Institutions should be encouraged to develop non-Exchequer sources of funding through, for example, research and development and commercialisation of their intellectual property and through collaboration with the private sector. I emphasise that we need a clear policy on protecting our knowledge. This is our most important asset for the future. The protection of intellectual property must be a critical part of our future development.
It should also be noted that the percentage of higher education research and development funded by industry averages over 6% in the OECD and in the US, 7% in the UK and almost 12% in Germany as against a mere 5.3% in Ireland. There is no doubt the funding of our third level system must be examined. Let there be no confusion here. There has been a political decision that the reintroduction of third level fees is not on the agenda in the lifetime of this Government but that does not mean the review group should not consider how we fund our third level institutions now and in the future. In this regard, I suggest we adopt short, medium and long-term approaches to this question and explore the many and varied funding systems in use in other countries. Let there be a reflective debate on this issue to ensure a sustained commitment to funding in the years ahead.
I am concerned by the fragmentation of our research and development with various bodies reporting to different Departments. The overlap between the Department of Enterprise, Trade and Employment and the Department of Education and Science must be streamlined. When we are putting so much emphasis on this area, it is time we realigned responsibilities to ensure we stop looking at education, science and technology separately but instead treat them as an operational whole and as a dynamic innovation system under the control of one Department.

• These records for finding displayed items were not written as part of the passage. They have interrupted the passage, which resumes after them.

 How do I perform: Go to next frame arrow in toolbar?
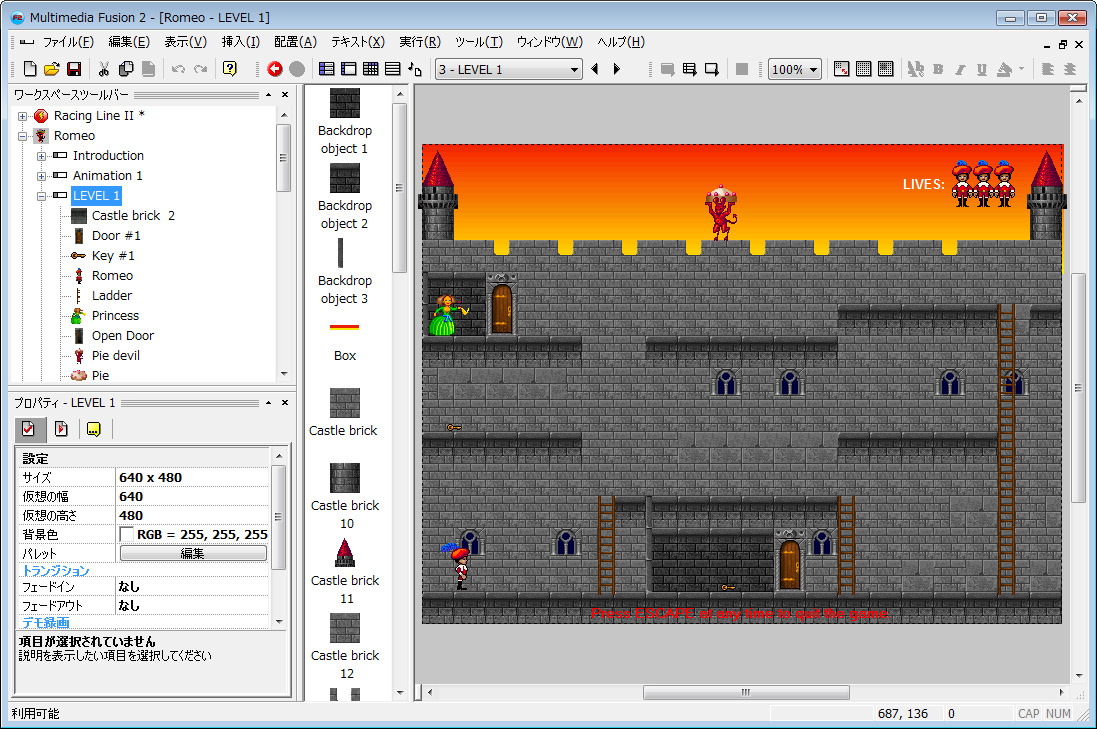[x=617, y=69]
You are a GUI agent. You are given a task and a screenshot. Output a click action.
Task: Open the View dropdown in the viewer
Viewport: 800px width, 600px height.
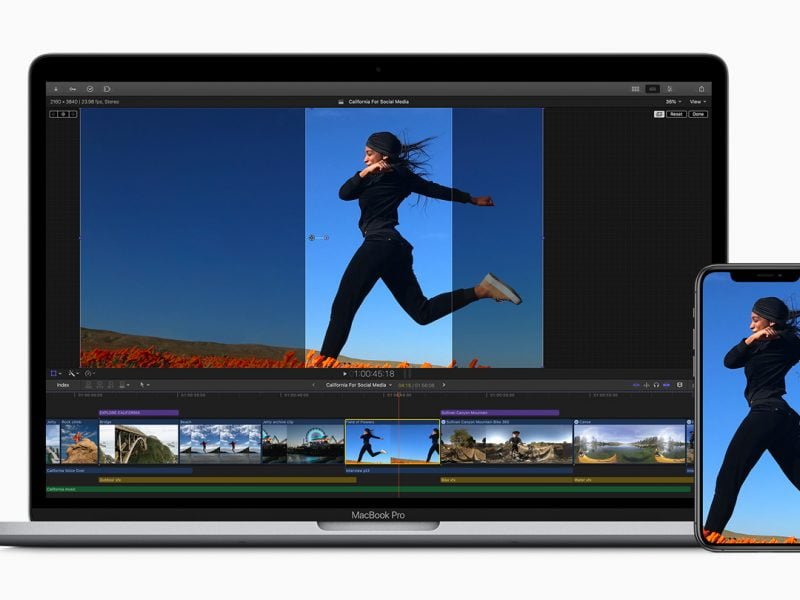tap(698, 101)
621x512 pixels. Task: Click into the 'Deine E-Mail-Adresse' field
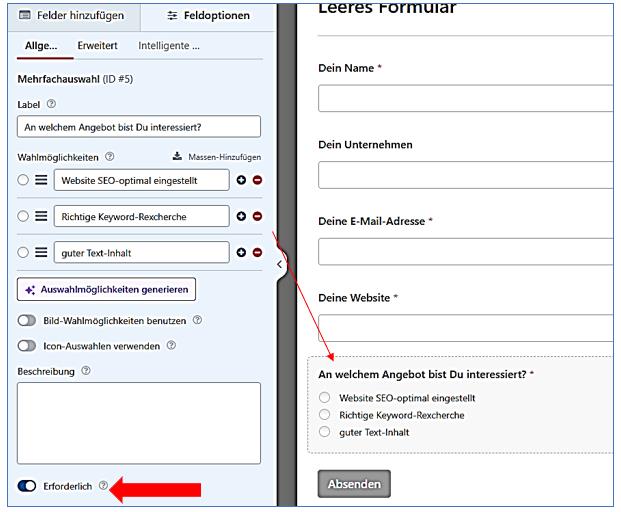[465, 251]
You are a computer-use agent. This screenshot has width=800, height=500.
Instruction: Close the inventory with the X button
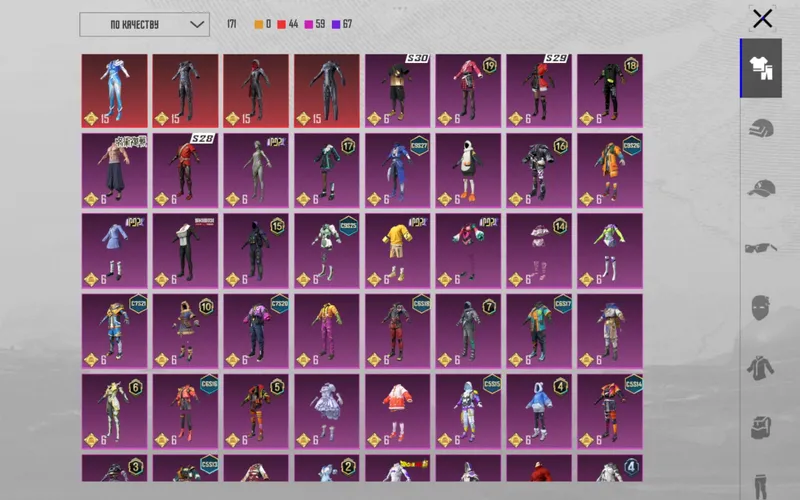click(x=762, y=19)
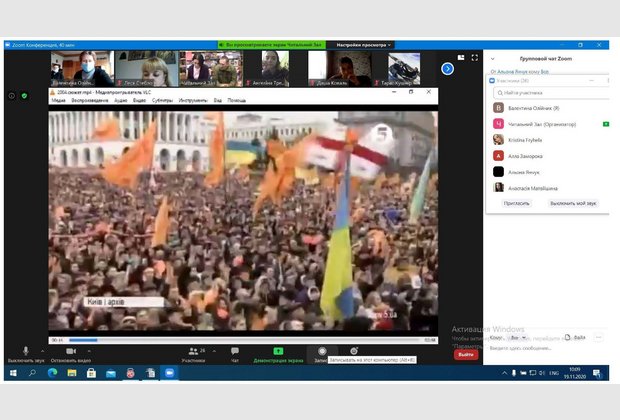Expand video options arrow beside camera
The width and height of the screenshot is (620, 420).
88,351
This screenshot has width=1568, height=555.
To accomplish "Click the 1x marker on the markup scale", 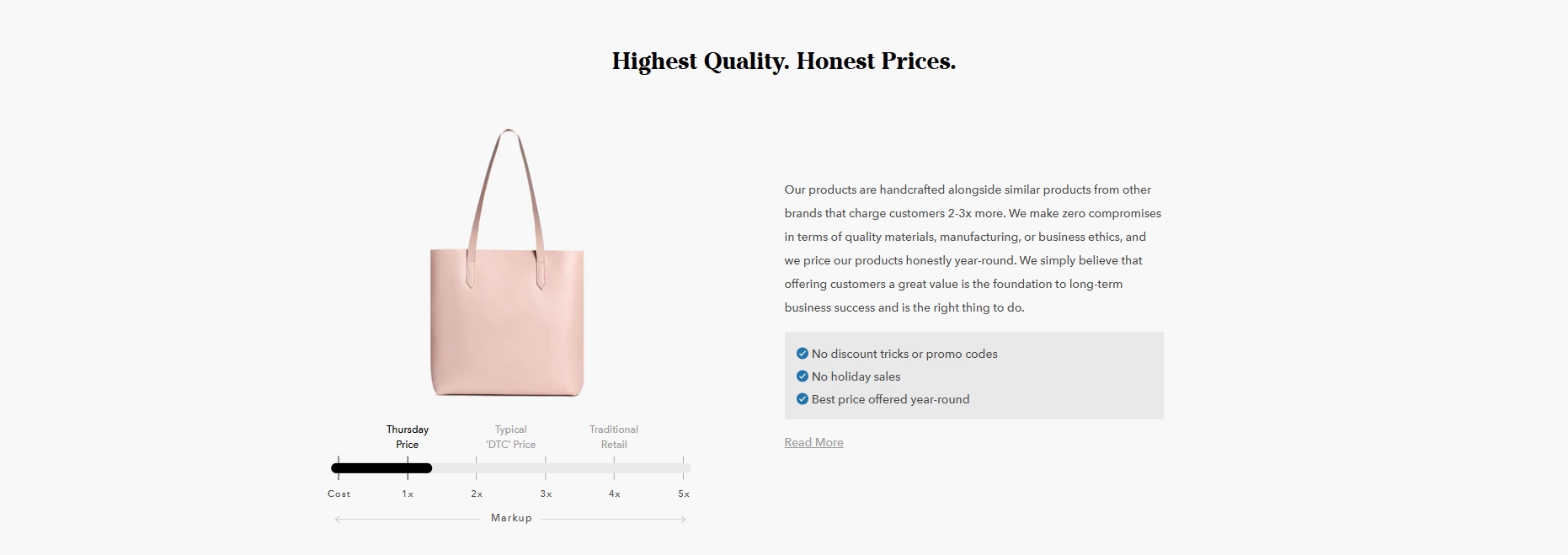I will click(x=408, y=494).

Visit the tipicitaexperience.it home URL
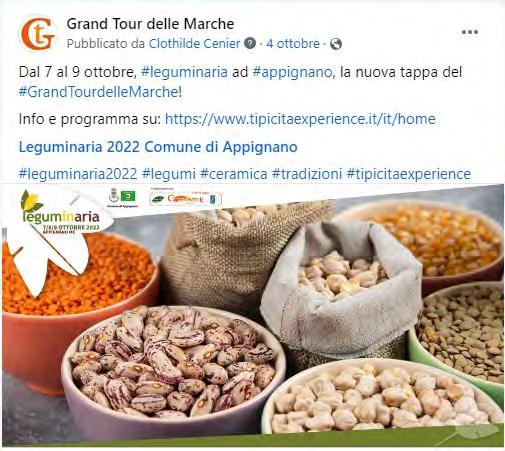click(x=300, y=119)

The National Competitiveness Council, in its competitiveness challenge 2003, specifically recommends that Ireland needs to develop an excellence in the research capability of our universities. The report states that Ireland simply cannot afford to neglect investment in our research centres and in fourth level education because to do so would have a detrimental long-term impact on the growth potential and the economy. In acknowledging the Government's continued commitment to research and development, we should acknowledge that the recent budget included tax relief for companies investing in research and development and the increased funding to Science Foundation Ireland. I am, however, critical of the interruption in funding to the fourth level programme for research in third level institutions, PRTLI. There is no doubt this brought into question our long-term commitment to research and development. With a shortage of Ph.D.s, I am glad the Minister for Education and Science announced in the 2004 Estimates that €32 million has been provided for the capital elements of the PRTLI cycle three which will provide a full resumption of the programme. The Minister indicated that the 2004 provision is the first instalment of a €140 million Government commitment to the programme and he said that the full delivery and timely completion of cycle three of the programme was essential.
I hope this debate will contribute to this review and will help highlight some of the crucial issues facing third level education as we strive to place the Irish education system in the top rank of the OECD in terms of both quality and level of participation. I commend the motion to the House.